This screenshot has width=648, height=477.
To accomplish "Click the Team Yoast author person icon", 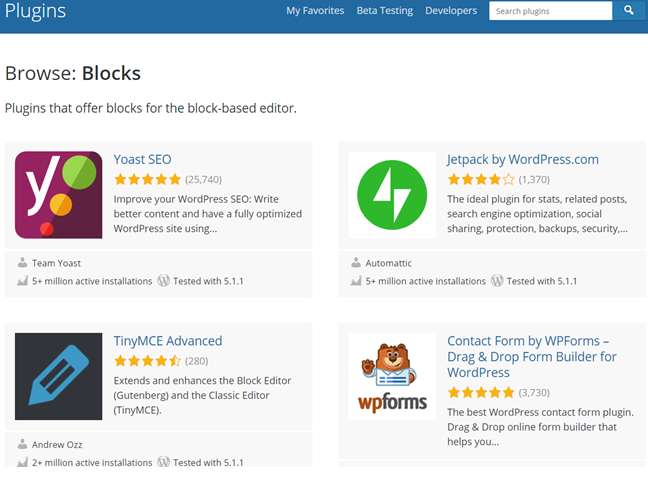I will tap(22, 263).
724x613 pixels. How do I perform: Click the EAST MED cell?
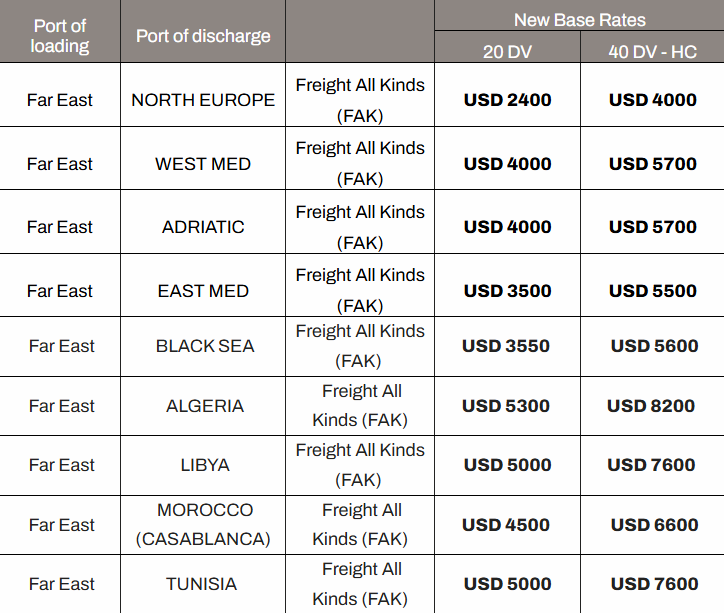tap(203, 291)
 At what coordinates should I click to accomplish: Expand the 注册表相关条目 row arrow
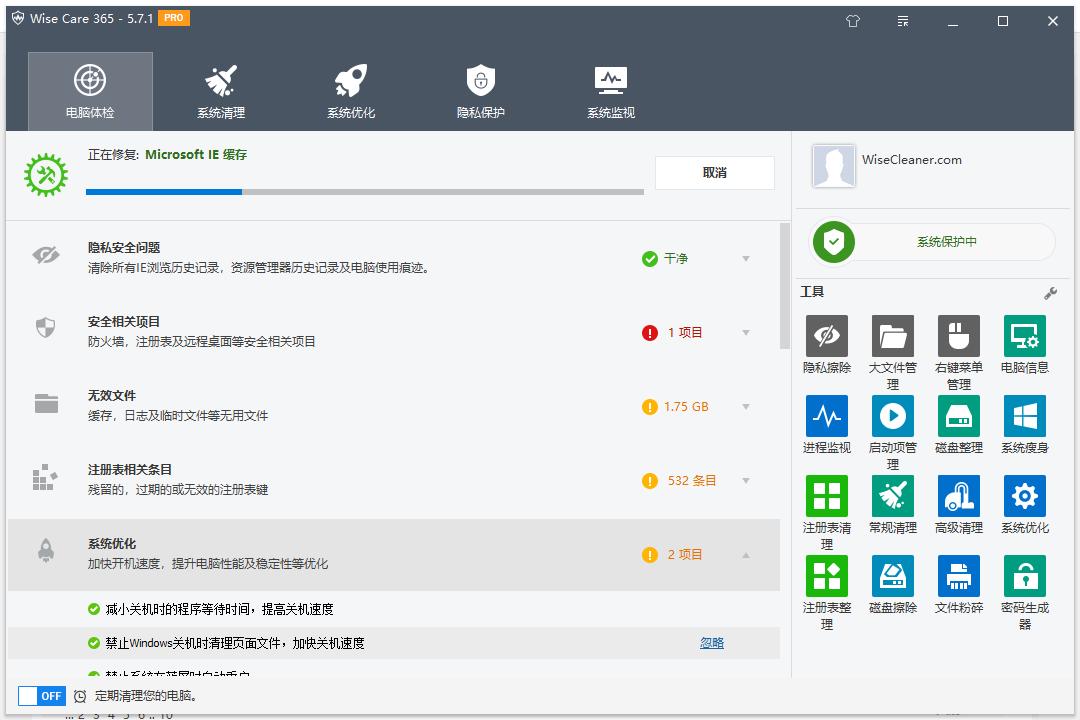pyautogui.click(x=746, y=481)
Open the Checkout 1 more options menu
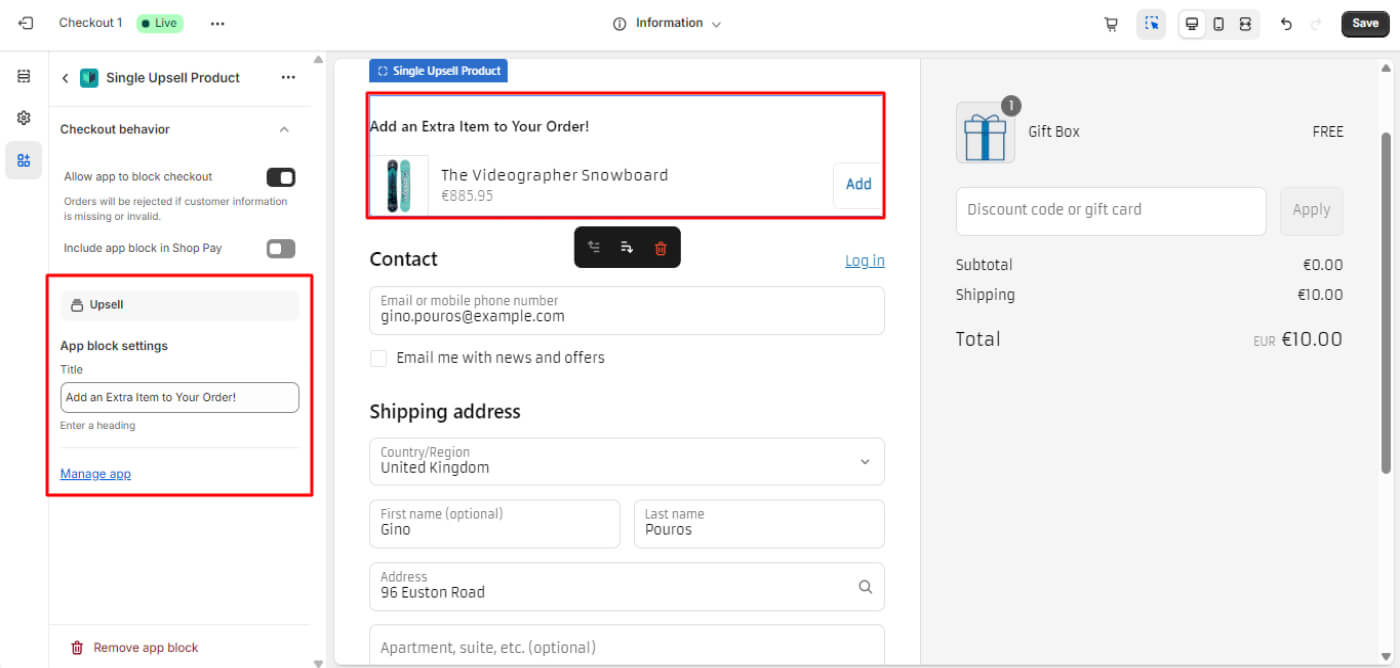This screenshot has width=1400, height=668. pyautogui.click(x=217, y=23)
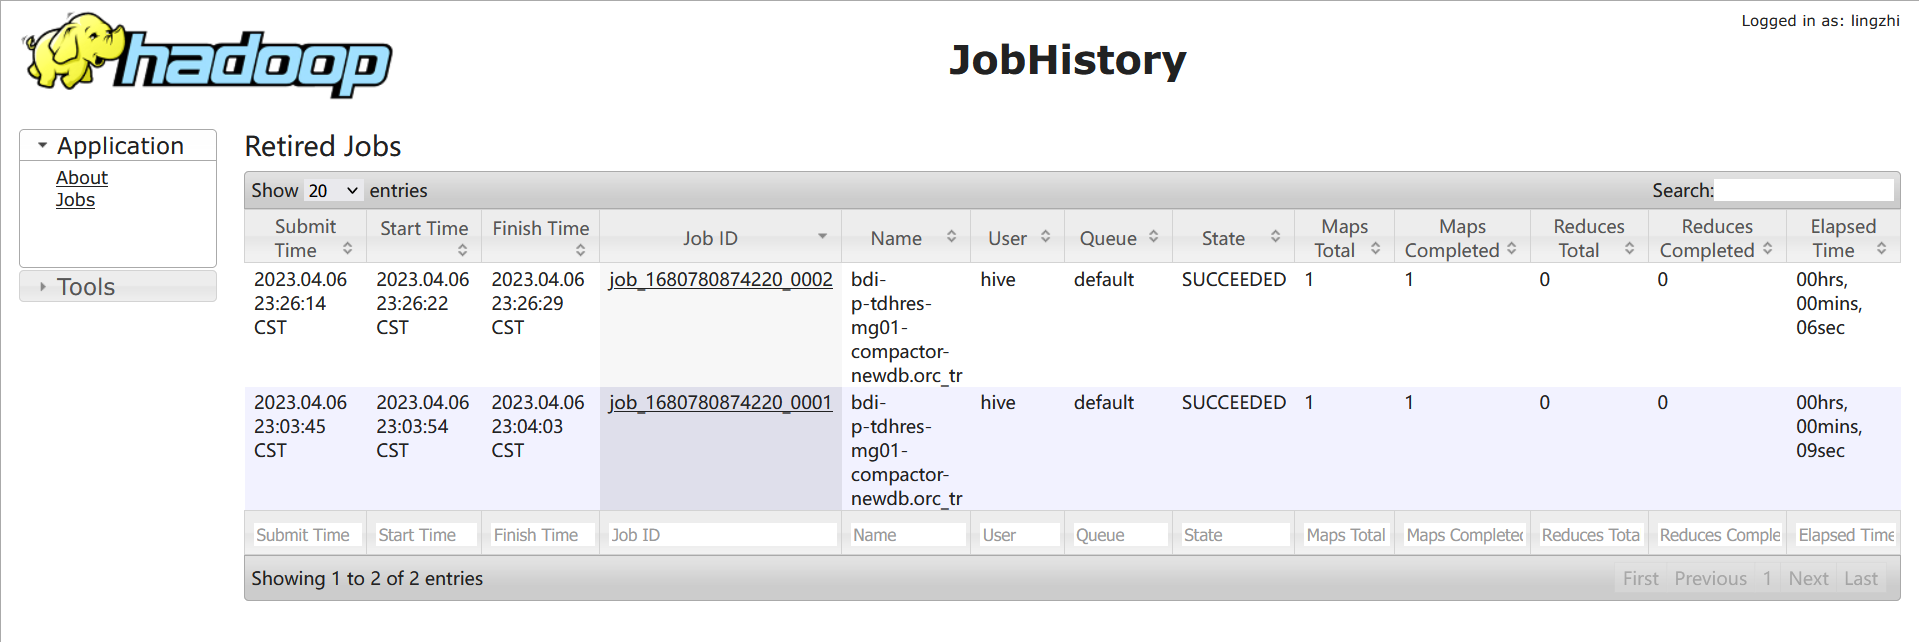
Task: Sort by Job ID descending arrow
Action: (x=822, y=237)
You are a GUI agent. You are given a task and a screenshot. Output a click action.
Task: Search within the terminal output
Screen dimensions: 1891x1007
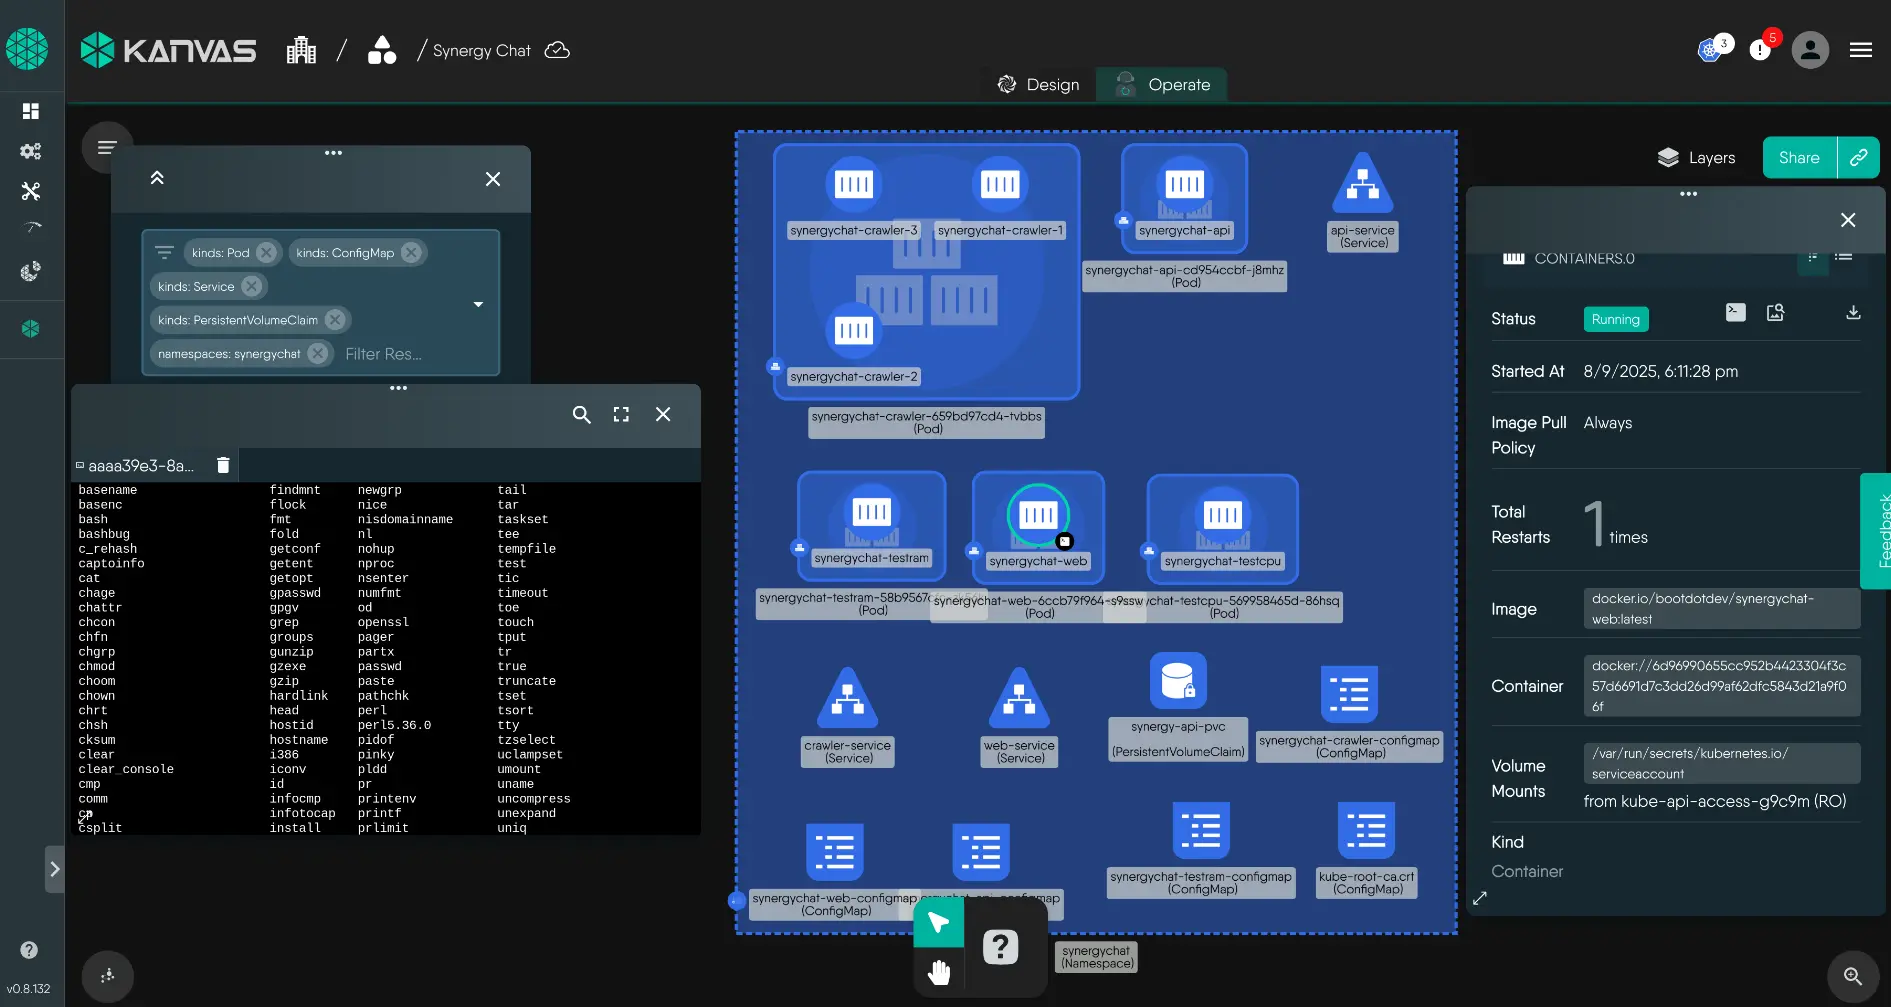pyautogui.click(x=581, y=415)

────

**PROBLEM**
The answer must be an exact transcription of the lines from the one holding "Open the Checkout 1 more options menu" to the last line of the entries above, with no pictures and nothing else.

**RESPONSE AREA**
Open the Checkout 1 more options menu
This screenshot has width=1400, height=668. pyautogui.click(x=217, y=23)
Task: Sort by Job ID descending arrow
Action: (x=822, y=237)
You are a GUI agent. You are given a task and a screenshot. Output a click action.
Task: Search within the terminal output
Screen dimensions: 1891x1007
pyautogui.click(x=581, y=415)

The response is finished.